On Thu, Sep 13, 2018 at 9:59 AM Ondrej Mosnacek <omosnace(a)redhat.com> wrote:
On Mon, Aug 27, 2018 at 6:38 PM Steve Grubb <sgrubb(a)redhat.com>
wrote:
> On Monday, August 27, 2018 5:13:17 AM EDT Ondrej Mosnacek wrote:
> > On Mon, Aug 27, 2018 at 9:50 AM Miroslav Lichvar <mlichvar(a)redhat.com>
> wrote:
> > > On Fri, Aug 24, 2018 at 02:00:00PM +0200, Ondrej Mosnacek wrote:
> > > > This patch adds two auxiliary record types that will be used to
> > > > annotate
> > > > the adjtimex SYSCALL records with the NTP/timekeeping values that
have
> > > > been changed.
> > >
> > > It seems the "adjust" function intentionally logs also
calls/modes
> > > that don't actually change anything. Can you please explain it a bit
> > > in the message?
> > >
> > > NTP/PTP daemons typically don't read the adjtimex values in a normal
> > > operation and overwrite them on each update, even if they don't
> > > change. If the audit function checked that oldval != newval, the
> > > number of messages would be reduced and it might be easier to follow.
> >
> > We actually want to log any attempt to change a value, as even an
> > intention to set/change something could be a hint that the process is
> > trying to do something bad (see discussion at [1]).
>
> One of the problems is that these applications can flood the logs very
> quickly. An attempt to change is not needed unless it fails for permissions
> reasons.
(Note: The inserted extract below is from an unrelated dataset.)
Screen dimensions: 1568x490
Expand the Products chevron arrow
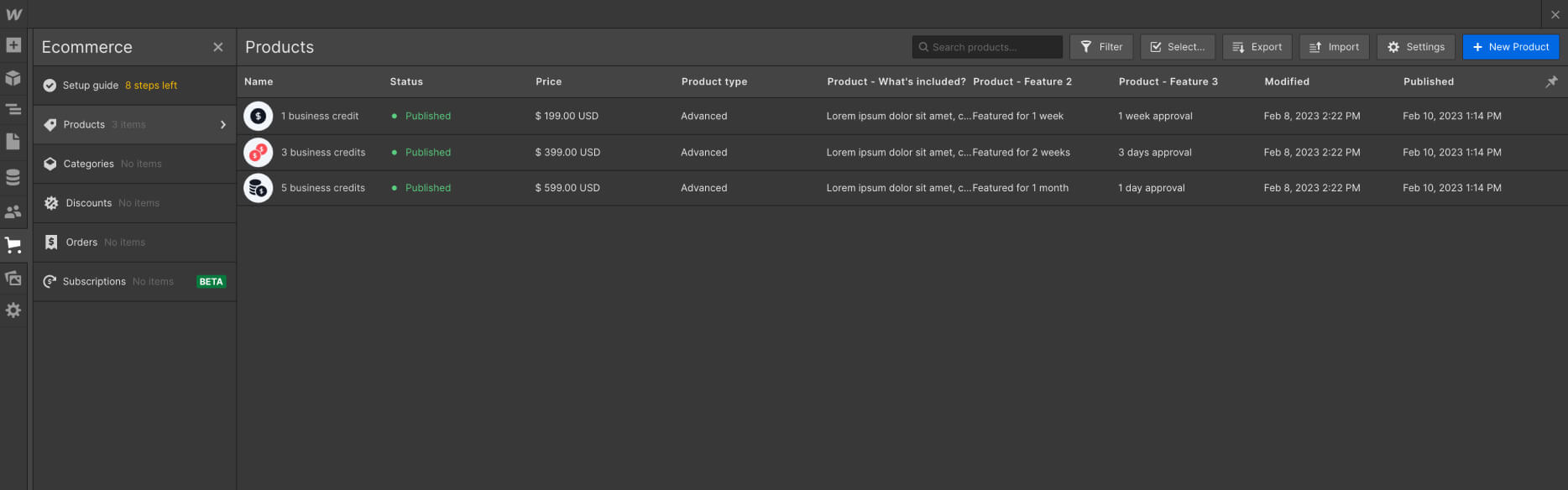[x=223, y=125]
So, limiting to actual changes is probably a good thing.
Well, Richard seemed to "violently" agree with the opposite, so now I
don't know which way to go... Paul, you are the official tie-breaker
here, which do you prefer?
The general idea is that we only care about *changes* to the system
state, so if a process is setting a variable to with a value that
matches it's current value I see no reason why we need to generate a
change record.
Another thing to keep in mind, we can always change the behavior to be
more verbose (*always* generate a record, regardless of value) without
likely causing a regression, but limiting records is more difficult
and more likely to cause regressions.